This book was an important contribution to the development of the genre of detective, crime, and murder mystery books. In it, we see some themes that influenced later writers, among them:
Good characterization and human description of people's motives.
Literary references to the Bible (Samson and Delilah), allusions to classic literature, including references to the sword of Damocles, Hercules, Plutarch, Rome, and Sparta.
Rivalry with the official police force (although they are not portrayed as stupid).
Tabaret comes to realize that a police official named Gevrol is more clever than he at first appears.
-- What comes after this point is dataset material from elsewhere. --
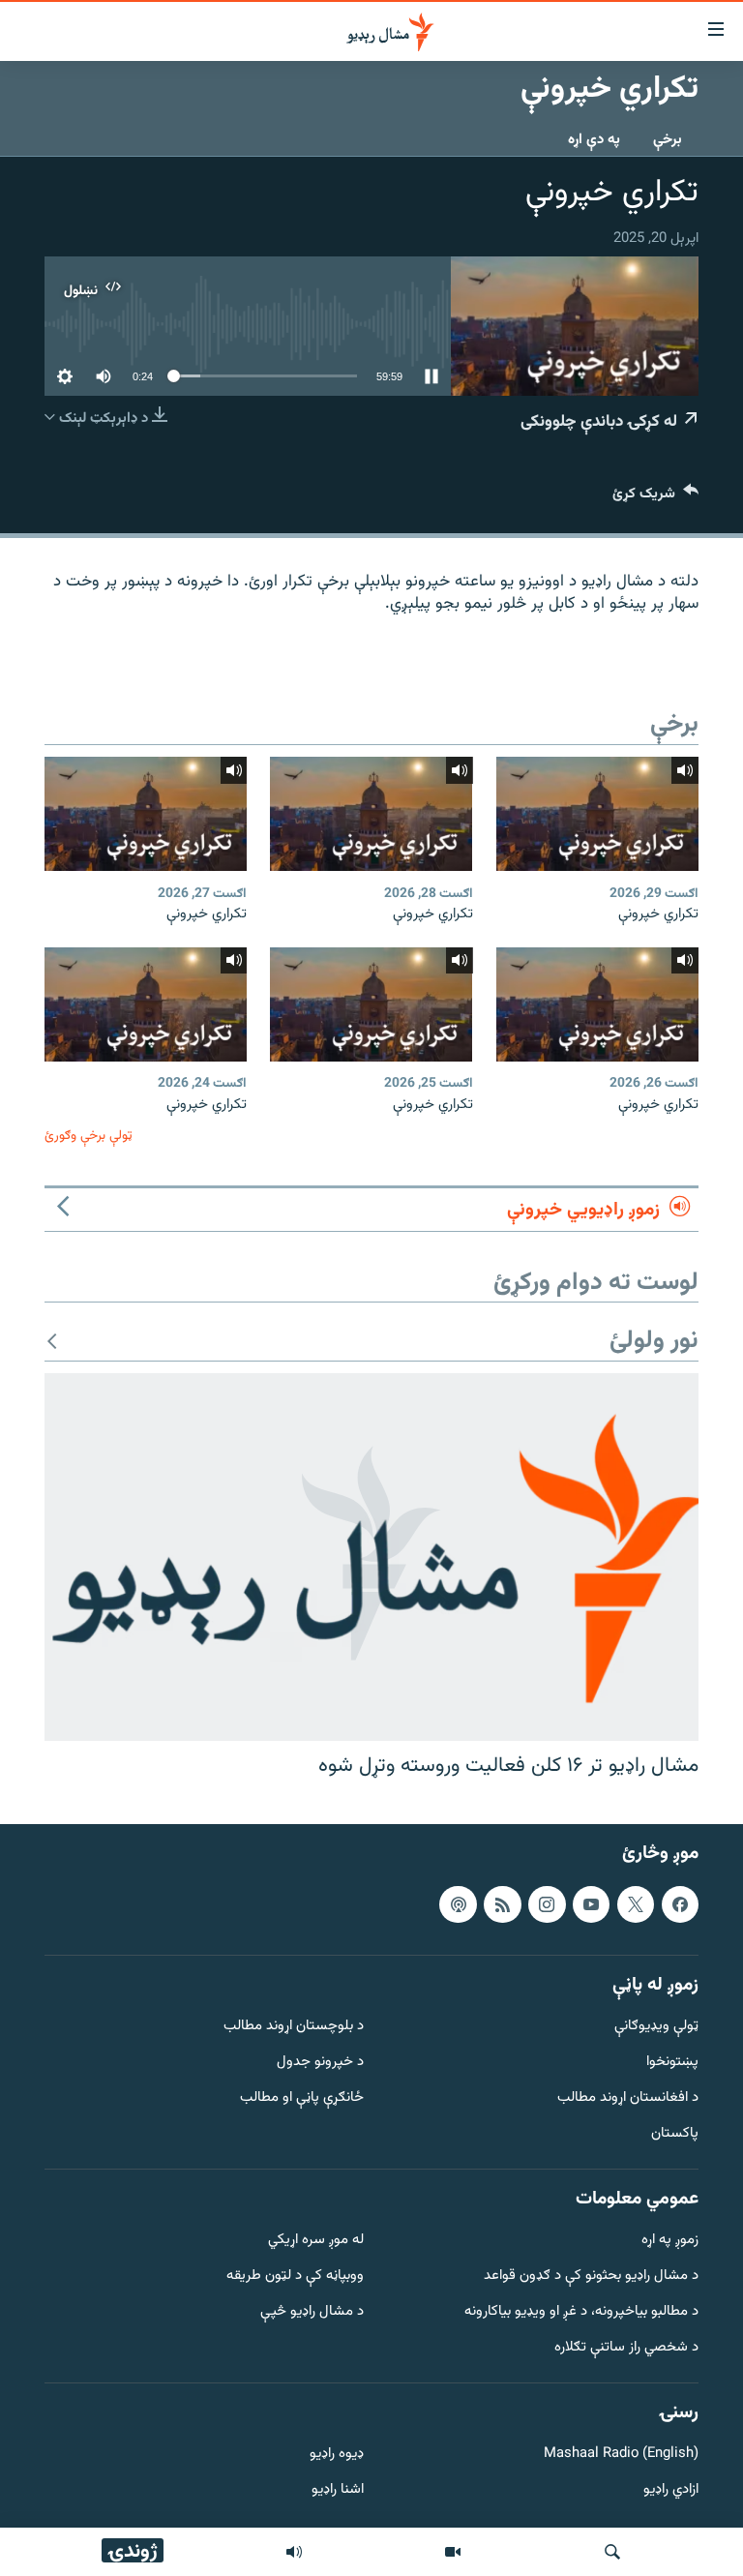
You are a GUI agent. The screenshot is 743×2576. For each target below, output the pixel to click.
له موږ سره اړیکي (316, 2241)
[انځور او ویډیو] (453, 2552)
The perpetrator plants false clues to throw the police off the track.
A man falsely accused of a crime suffers a miscarriage of justice.
The detective (Tabaret) who has proven the case changes his mind, later decides the alleged perpetrator is innocent, and vows to bring the real criminal to justice.
At one point, Tabaret regrets "the abolition of torture, the refined cruelty of the middle ages, quartering, the stake, the wheel" and believes "The guillotine was too quick; the condemned man had scarcely time to feel the cold steel cutting through his muscles...." Later, however, he has a change of heart and mind: "The old amateur detective doubted the existences of crime, and believed that the evidence of one's senses proved nothing. He circulated a petition for the abolition of capital punishment, and organized a society for aiding the poor innocent accused."
"After having believed in the infallibility of justice, he now saw no errors so great as judicial ones."